Web scraping is a powerful technique for programmatically gathering data from websites. It’s particularly useful for extracting structured data from web pages, such as tables, lists, and paragraphs. In this article, we’ll explore how to scrape a table from Wikipedia using Node.js, focusing on the “Wikipedia:About” page as our example. We’ll use two popular Node.js libraries: axios for making HTTP requests and cheerio for parsing HTML and traversing the DOM.

Prerequisites

Before we start, ensure you have Node.js installed on your machine. You’ll also need npm (Node Package Manager), which comes with Node.js, to install the required libraries.

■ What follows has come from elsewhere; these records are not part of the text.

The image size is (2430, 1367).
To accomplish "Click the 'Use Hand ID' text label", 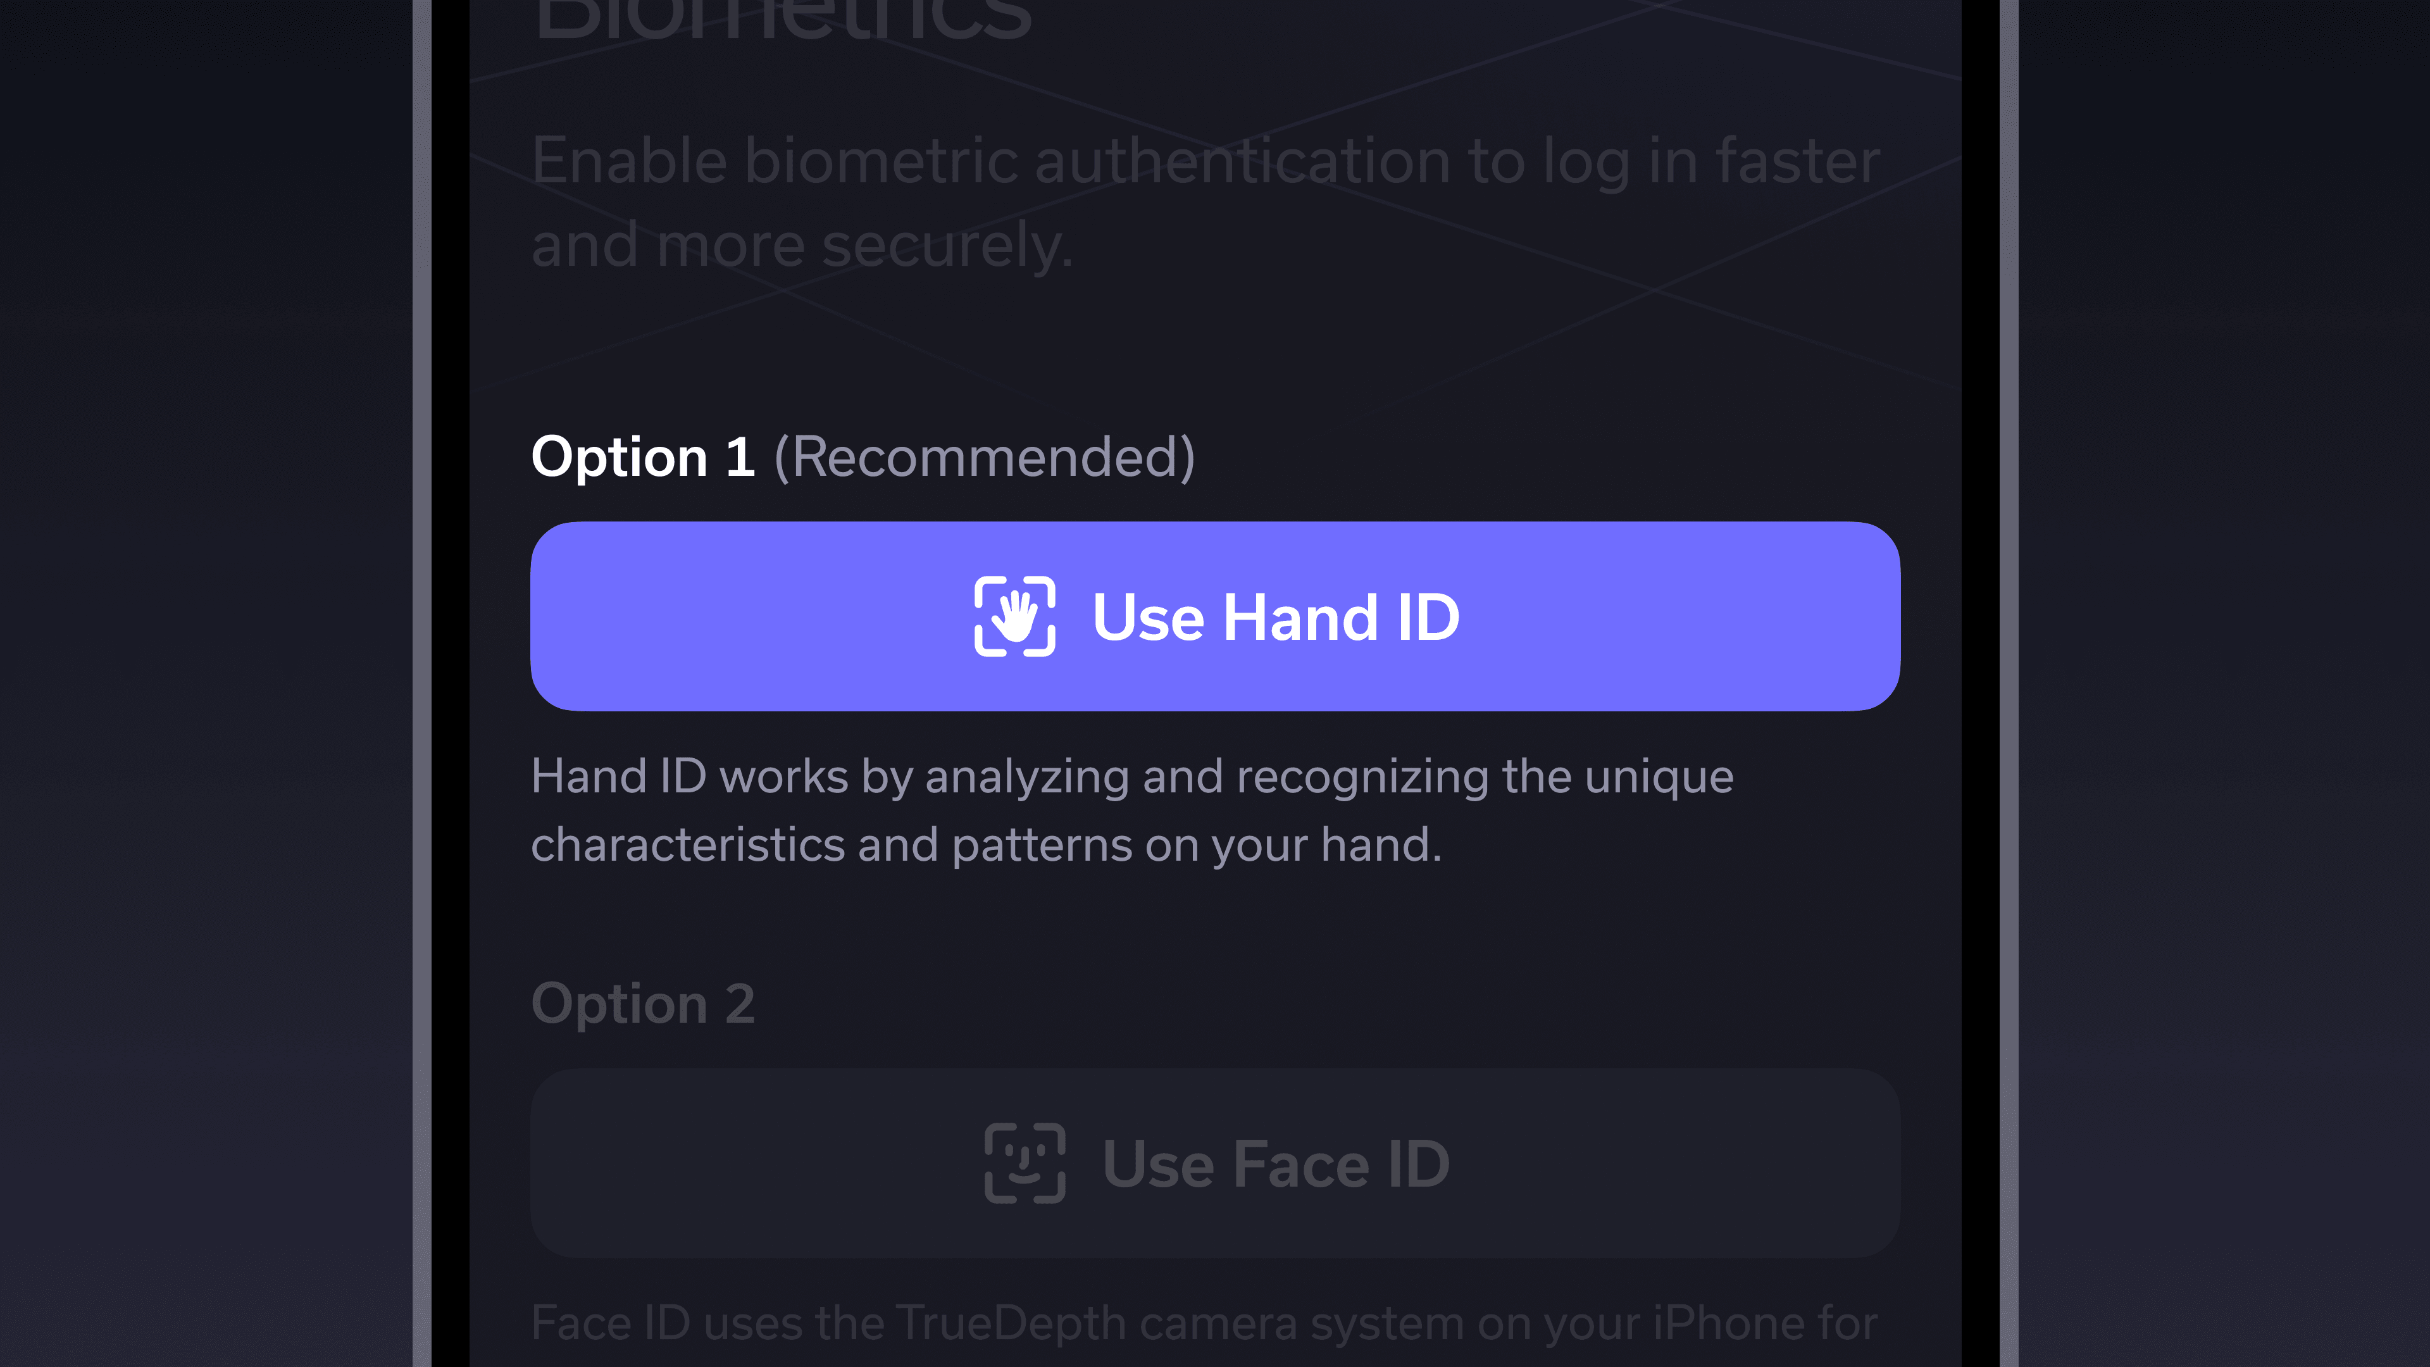I will click(x=1276, y=617).
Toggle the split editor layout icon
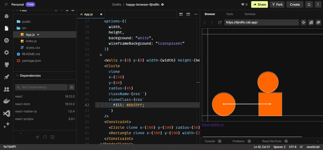Screen dimensions: 323x150 pyautogui.click(x=181, y=14)
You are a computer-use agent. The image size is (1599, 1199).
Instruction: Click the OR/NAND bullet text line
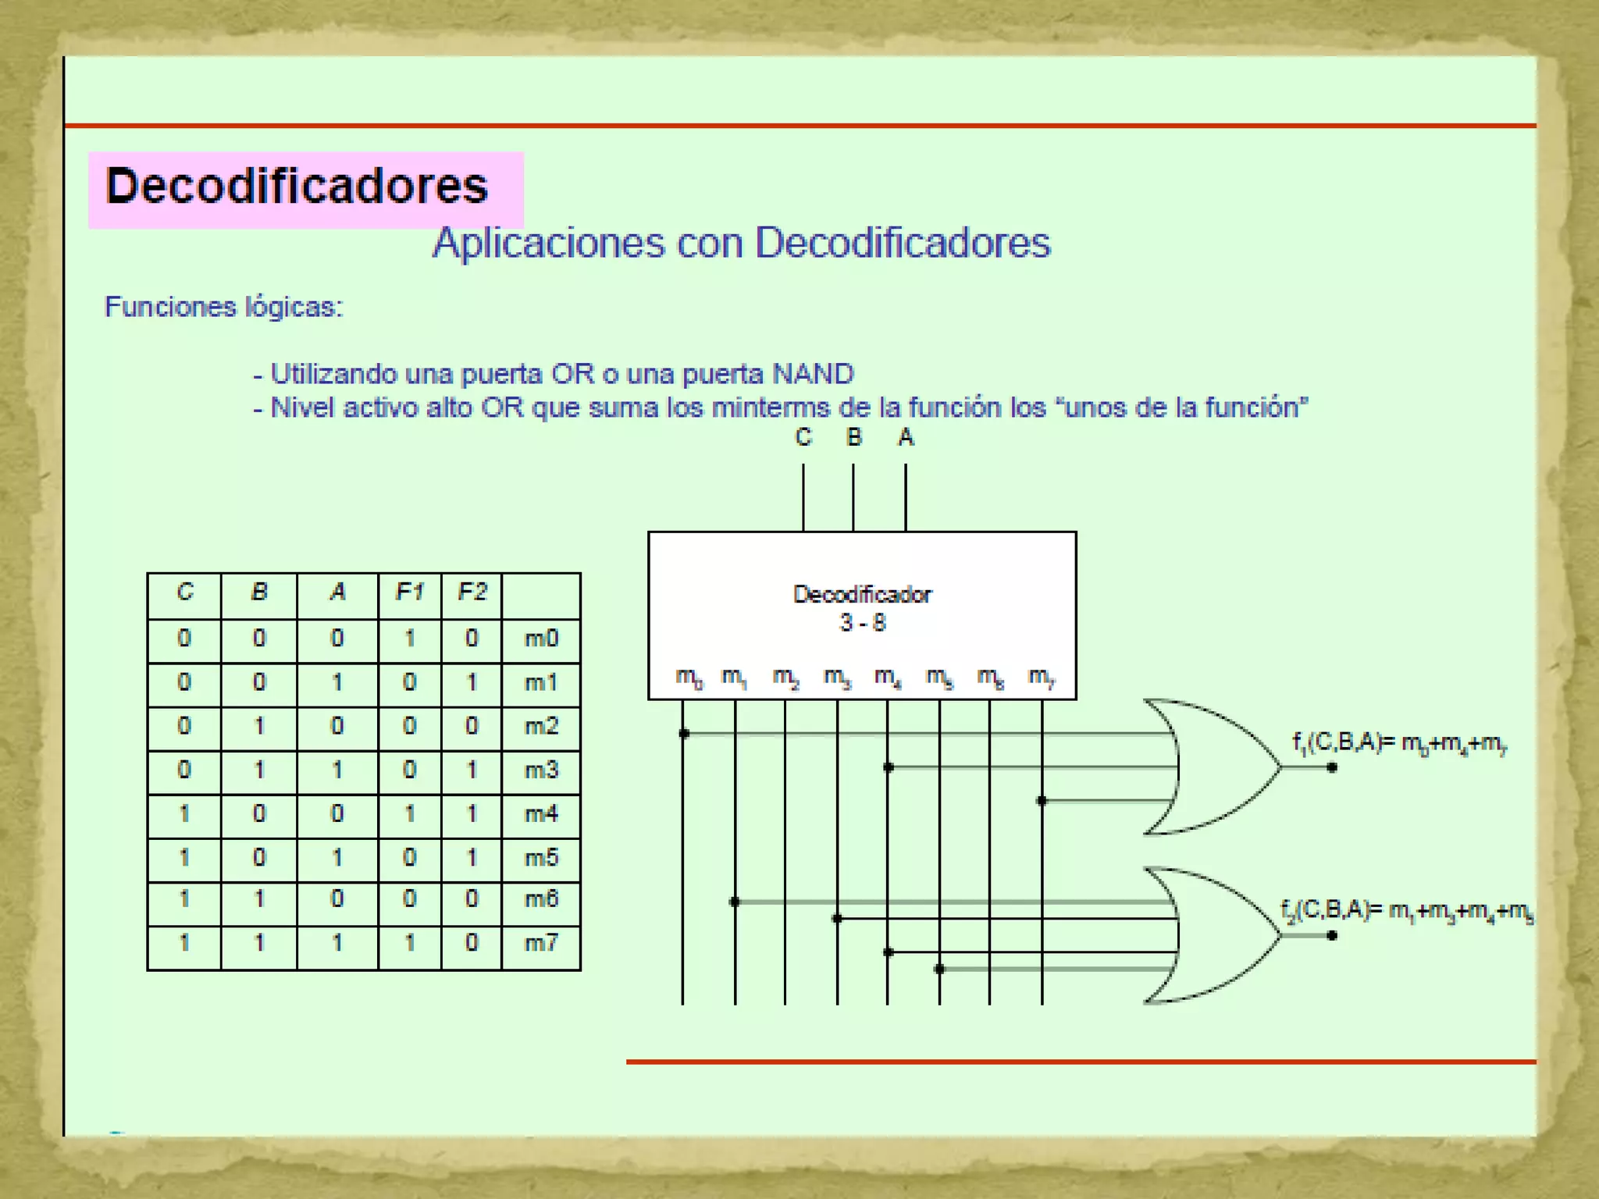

Step 1: Setting Up Your Project

Create a new directory for your project and initialize a new Node.js project by running npm init in your terminal. You can accept the default configurations for simplicity. Next, install axios and cheerio by executing:

npm install axios cheerio

Step 2: Writing the Scraping Script

Let’s break down the script into several key operations:

  • Fetching the Web Page: We use axios to make a GET request to the URL of the Wikipedia page we want to scrape. axios returns a promise with the HTML content of the page.
  • Loading the HTML: With cheerio, we load the HTML content fetched by axios, which allows us to use a syntax similar to jQuery for traversing and manipulating the DOM.
  • Extracting the Table Data: We identify the table we want to scrape using a selector (e.g: .nowraplinks). We then iterate over the table headers (th) to create an array of column names and loop through each row (tr) to extract the cell (td) values, organizing them into a structured format.
  • Logging the Data: Finally, we log the structured data to the console, allowing us to see the scraped information.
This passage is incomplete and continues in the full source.